§ YOUR TASKS
- A) From the text on business analytics, duplicate the part starting with "Biased sampling and" and going on through "this one fact.".
- B) In the text on business analytics, which two numbers in Denmark are said to be strongly correlated?
- C) Carry the text on business analytics further, picking up right after its last sentence.

----- PROVIDED TEXT

Well, if your name is Mike or Peter your chances of encountering a shark are much higher than if your name is Jonas. So, do sharks have a preference for those named Mike or Peter or are there simply fewer surfers named Jonas?

Biased sampling and jumping to conclusions can fool even the smartest among us. There is a big difference between the correlation of events moving in concert and events that merely influence each other.

As an example, there is a strong correlation between the number of nesting storks in Denmark and the number of newborn babies. However, one cannot conclude that these storks bring the babies from Egypt from this one fact.

Even when events are shown to influence each other, how can one really know which event influenced the other and if the events are statistically significant. Even events such as higher temperatures and soft drink consumption can be hard to prove.

Ventures, especially new entrepreneurial ventures and startups, rely on new big reliable insights to create breakthrough innovative offerings. However, all too often they are fooled by randomness and burn precious cash before they can realize their error and pivot, if they ever realize it at all.

Business Analytics of Small and Big Data is an artful science, requiring logic as well as intuition. This is especially true when it comes to creating insights that can inspire breakthrough innovation and not just simple A/B split testing, such as, should the site have a blue or green background. Below is a seven-step Design Science Research approach to systematically developing rigorous insights that work.

1) Generating Big Ideas from fundamental meanings
The founders or their development team meet in multiple sessions over a short period of time (weeks) to generate Whys for the ventures by exploring a proven taxonomy of meanings.

2) Qualitative expert interviews
Using an open-ended interview guide, experts are consulted in the domains from which the startup is considering synthesizing knowledge, to create a breakthrough innovative new venture.

----------
----- DATASET ENTRIES

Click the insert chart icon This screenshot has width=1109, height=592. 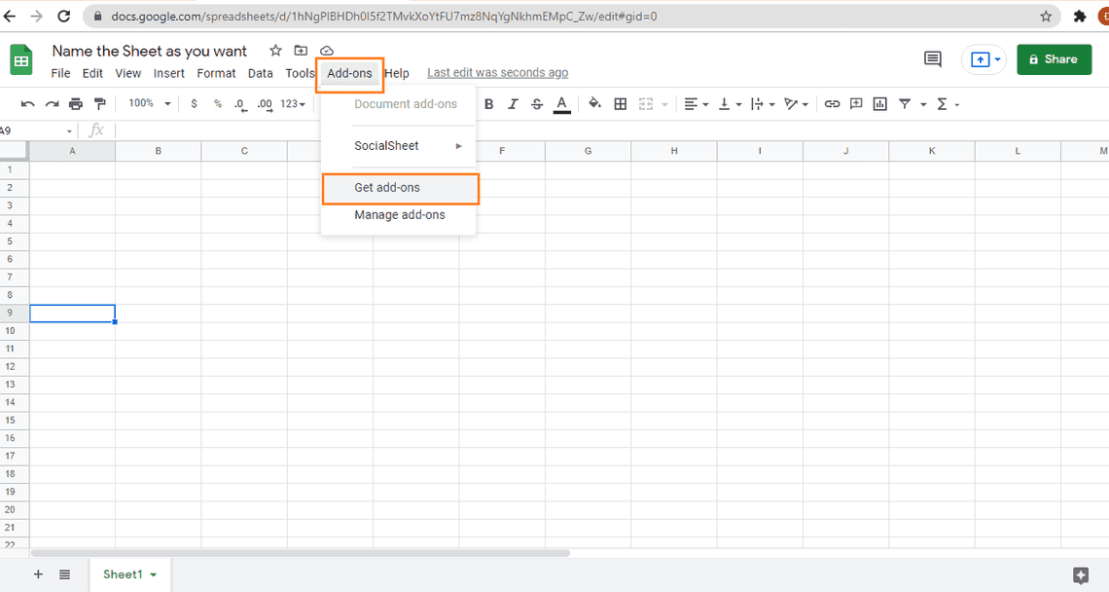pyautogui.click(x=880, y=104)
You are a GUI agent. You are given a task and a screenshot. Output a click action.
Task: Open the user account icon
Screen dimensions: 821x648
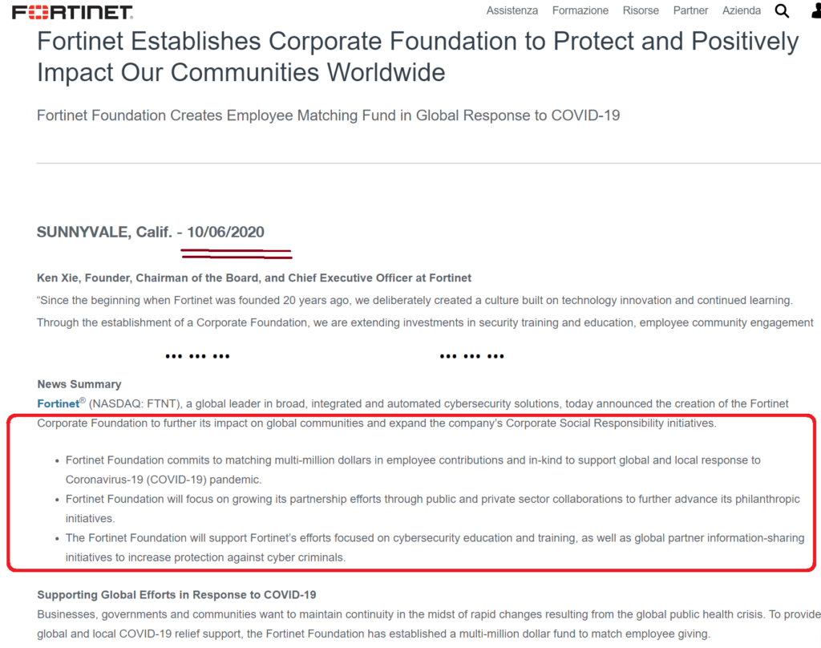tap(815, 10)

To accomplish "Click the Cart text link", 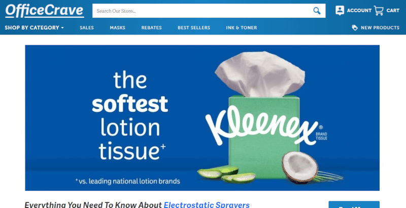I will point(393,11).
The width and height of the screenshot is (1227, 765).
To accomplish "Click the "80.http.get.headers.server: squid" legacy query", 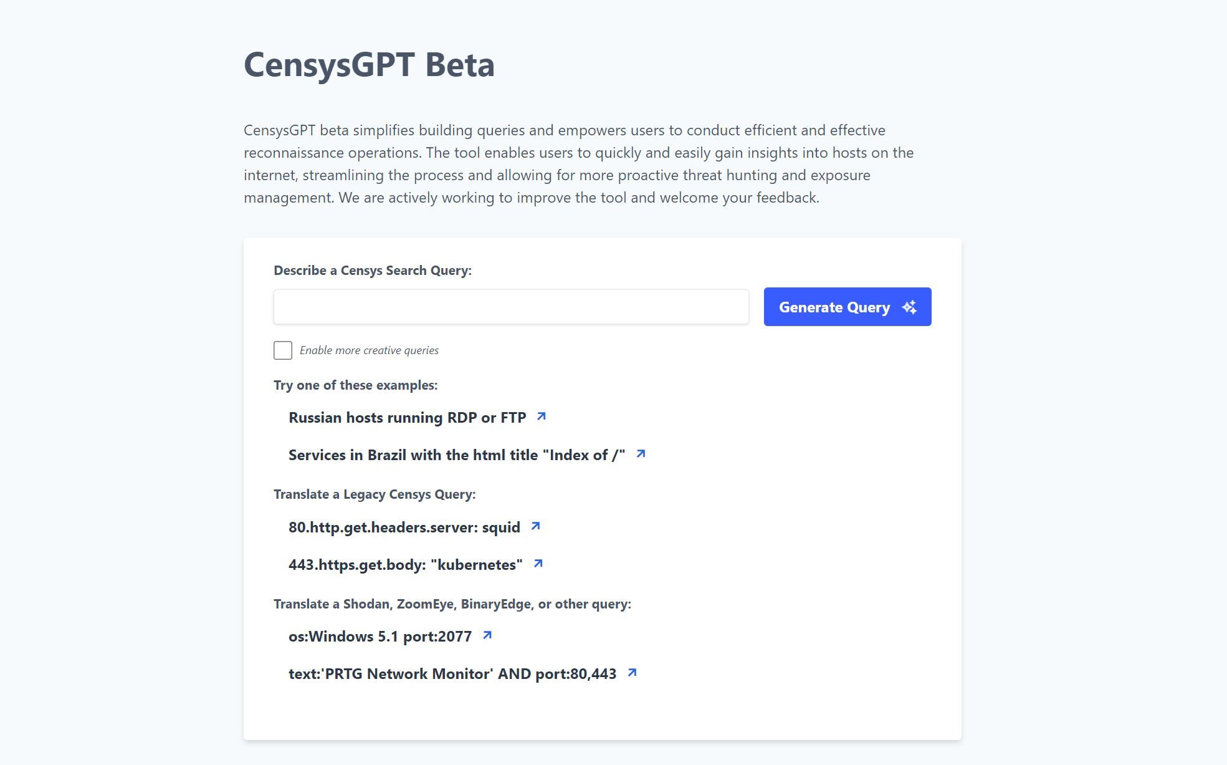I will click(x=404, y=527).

----------

§ OUTPUTS
- A)
Biased sampling and jumping to conclusions can fool even the smartest among us. There is a big difference between the correlation of events moving in concert and events that merely influence each other.

As an example, there is a strong correlation between the number of nesting storks in Denmark and the number of newborn babies. However, one cannot conclude that these storks bring the babies from Egypt from this one fact.

- B) The number of nesting storks and the number of newborn babies.

- C)
3) Brainstorming concepts business concepts
Applying standard brainstorming, invite experts to generate criteria for success, criteria for concepts and create a new venture concept addressing Why, How and What. The experts then select the most promising concepts with which to proceed.

4) Qualitative crowdsourcing, using a range of diverse social networks.
The new venture concepts are presented in a wide range of forums to gather feedback and, more importantly, to uncover biases, such as Pro-Innovation Bias, Curse of Knowledge Bias and Stereotyping.

5) Co-creating a hypothesis and plan for quantitative and qualitative data gathering
Critical assumptions behind the new venture are listed and approaches devised for testing.

6) Data collection
Quantitative data collection, supplemented with qualitative control questions/data to make sure research team and/or interviewee are clear on what is being measured and understand the use of the measuring scale(s).

7) Data analysis
Standard statistics are applied, such as correlations and comparing means/averages. Unexpected results require extra attention, since they can reveal poor procedures, true insights or simply be random occurrences and outliers.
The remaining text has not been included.